Hay que conquistar la ciudadanía

Eduardo Mayora Alvarado emayora@mayora-mayora.com

¿Qué significa ser ciudadano? Creo que no son muchos los guatemaltecos que se formulan esta pregunta, y menos todavía los que, conscientes del significado de ser ciudadano, se consideran titulares de esa condición. Esto ocurre, me parece, porque en un momento de la historia de Guatemala —o quizás a lo largo de un período de su historia— las élites entendieron que era más importante conseguir el desarrollo económico, que llegar ser ciudadano.

No comprendieron esas élites, creo yo, que no puede haber desarrollo económico entre personas que carezcan de la condición de ciudadanos; por lo menos, un desarrollo económico entre personas que carezcan de esa condición, nunca será el máximo posible.

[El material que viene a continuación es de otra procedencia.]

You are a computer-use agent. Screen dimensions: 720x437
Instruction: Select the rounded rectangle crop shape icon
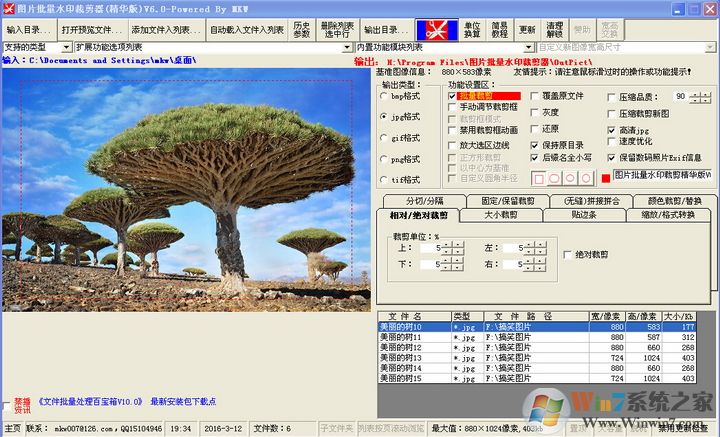pos(555,178)
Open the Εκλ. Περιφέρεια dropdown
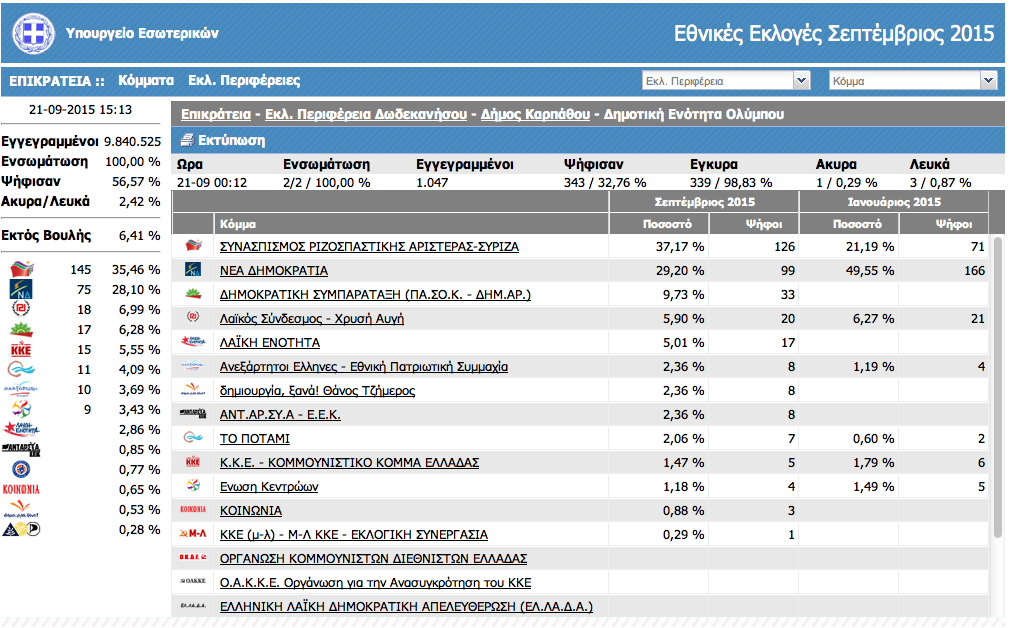The width and height of the screenshot is (1012, 628). click(725, 81)
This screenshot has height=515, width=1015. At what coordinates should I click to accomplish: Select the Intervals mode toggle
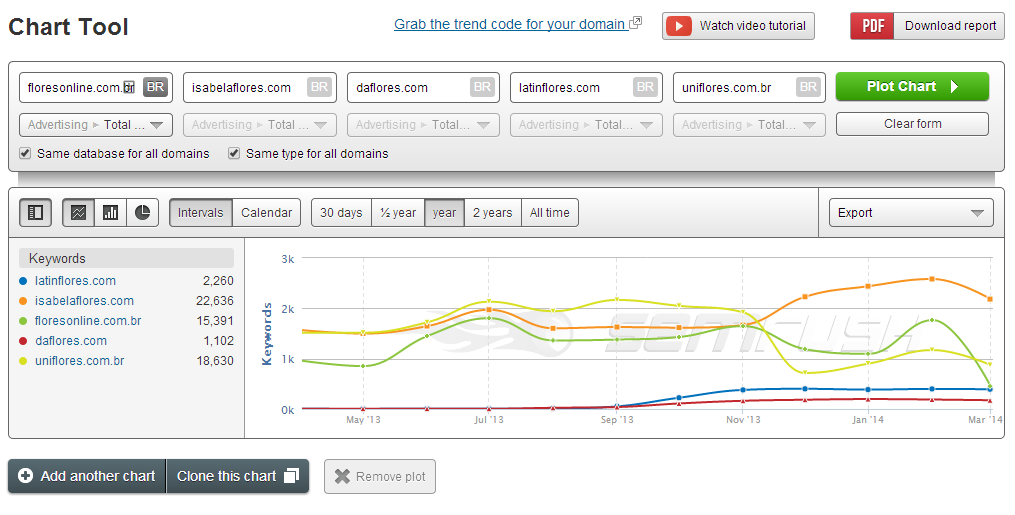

Esto se debe, me parece, a que la ciudadanía, en lo que a su sustancia se refiere, conlleva “ser libre”. Es decir, gozar de las libertades fundamentales, cívicas, políticas e individuales. No puede pensarse en un ciudadano que no tenga libertad de ir y venir como le plazca, para fijar su domicilio en donde le parezca, para elegir su profesión u oficio, para ejercer el comercio o la industria, para expresar su pensamiento o, en definitiva, para actuar según su voluntad bajo leyes iguales para todos. En efecto, ser ciudadano conlleva la noción de tener, cada uno, iguales derechos que todos los demás. Iguales, en cuanto personas, en cuanto ciudadanos. Por tanto, esa combinación de libertades y de igualdad ante la ley —entendida como normas generales y abstractas— es el núcleo de la ciudadanía.

Pero, como acuñó Thomas Jefferson, “el precio de la libertad es la eterna vigilancia”. Tanto la libertad como la igualdad ante la Ley están constantemente en peligro. Sea por la acción de quienes se sitúan al margen de las leyes, sea por la acción de los propios poderes públicos, muchas veces coludidos con grupos de interés privado, las condiciones sine qua non de la ciudadanía están en peligro.

¿Cómo se conquistan y se conservan esas condiciones esenciales de la ciudadanía? La humanidad no ha encontrado otra forma más que por medio de las instituciones que conforman el “estado de Derecho”, el ideal del “imperio del derecho”; lo que en el mundo de habla inglesa se llamó: the rule of law.
Hoy en día esas instituciones, en las naciones en que más han echado raíces, son un abanico que se abre ante los ojos de los ciudadanos, protegiendo sus libertades y su igualdad ante la ley. Pero de todas esas instituciones, la del “juez preestablecido e independiente”, que aplica con imparcialidad la Ley, es la más importante.

Efectivamente, con la ley de su lado, el más sencillo y modesto de los ciudadanos, amparado por un juez independiente, tiene más poder que la corporación más poderosa, que el funcionario público de más jerarquía, que cualquier otra fuerza o fenómeno que pueda existir en la sociedad.

Cuando los jueces gozan de las condiciones de independencia necesarias para proteger las libertades del ciudadano y su igualdad ante la ley, la ciudadanía florece; cuando no, se marchita o muere. Creo que, bajo la Constitución vigente, no se ha alcanzado en un grado suficiente esa independencia judicial, garante de la ciudadanía. Pero nunca como ahora había estado a punto de perderse o de afectarse tan gravemente. En cambio, los guatemaltecos deben luchar por conquistar y mantener su condición de ciudadanos, y eso depende de que haya jueces y magistrados verdaderamente independientes para hacer valer sus libertades y garantizar su igualdad ante la ley.